С невозмутимым видом поставила стакан сбоку на пятку, подняла его вверх вместе с ногой и оборками юбки и, громко крякнув, опрокинула содержимое в рот. Присборенная юбка Ольги Петровны неловко поднялась вместе с ее ногой следом, отразив при этом ее удивительную гибкость, и запечатлелась на лицах окружающих. И сейчас Ольга Петровна как ни в чем не бывало каждое утро встречает всех с улыбкой и желает удачного дня. То ли потому, что ее все любили за открытый и доброжелательный характер, то ли потому, что терпели, а может и уважали за выслугу лет, то ли просто все к ней привыкли, но, несмотря на свои «прибамбасы», она продолжала работать и создавать необычно значимый вид. Лично для Светы наличие такого контингента в стенах заводоуправления было загадкой, которую она поклялась себе разгадать до своего увольнения. Не дай-то Бог, конечно. Тьфу, тьфу.
Видя еще сонное лицо Светланы издалека, Ольга Петровна расплылась от удовольствия и по обыкновению вступила:
– Света, Светочка, Светлана! Сегодня утром встала рано! – Далее последовала тихая тирада из хихиканий. Понимая, что Света недавно вышла замуж, та без конца шутила с ней на «эти темы». Она, с видом проницательным и все понимающим, всегда почему-то загадочно улыбалась и смущенно опускала глаза.
– Ольга Петровна, здрасьте. Это вы о чем?
– Ну как это о чем? – промычала Ольга Петровна. По маслянистому ее лицу растеклось невольное недоумение.
– Встала рано – легла поздно.
– А… вы… в этом плане. Ключик дадите?
– Конечно. Знаешь. В наше время мы вообще не спали. Некогда было! Ночь кое-как выспишься… утром уже на работу – а зато рождаемость! ОГО-ГО! На этих словах Ольга Петровна загадочно подняла вверх указательный палец. А в семьях по двое-трое было. Это сейчас одного родят с горем пополам, а потом вокруг него изводятся. Вот жизнь пошла. Ольга Петровна неожиданно встала, хлопнула своей рукой по Светкиному плечу, так что у последней подкосились ноги, и с выражением святого отца, дающего ответственное наставление, сказала: «Ну, Бог в помощь!»

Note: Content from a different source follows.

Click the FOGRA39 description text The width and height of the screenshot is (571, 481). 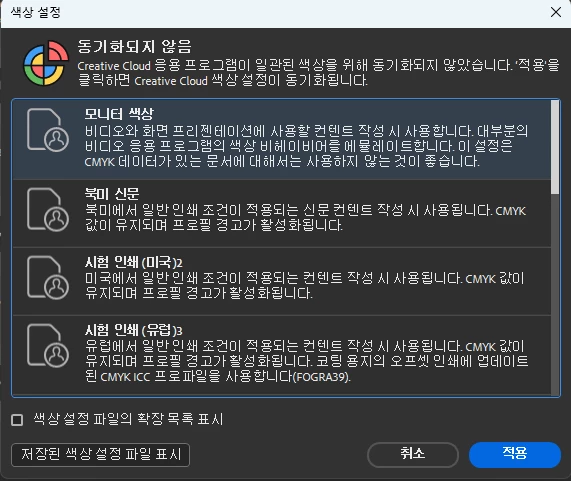322,377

Света так и не поняла, на что получила сие благословение. То ли на удачный рабочий день, то ли на семейную рождаемость. Так или иначе, трудовая неделя была распечатана. Перед глазами все тот же товарищ компьютер, успевший изрядно измозолить глаза и чертовски надоесть.
«Всем доброе утро», – прорезало кабинетную тишину обычное приветствие начальника отдела.
«Доброе», – в своей голове буркнула Света, но озарила себя лучезарной улыбкой, вытянулась вся как по струнке и сообщила: «Доброе утро, Руслана Тихомировна, как прошли ваши выходные? Чем занимались? Погода какая стояла чудесная. Может, выбирались куда?»
Последовал оживленный ответ руководства, который уже не имел никакого значения. В голове крутилось лишь одно желание – спать; ну еще одно, скорее не желание, а необходимость – кружечка горячего кофе.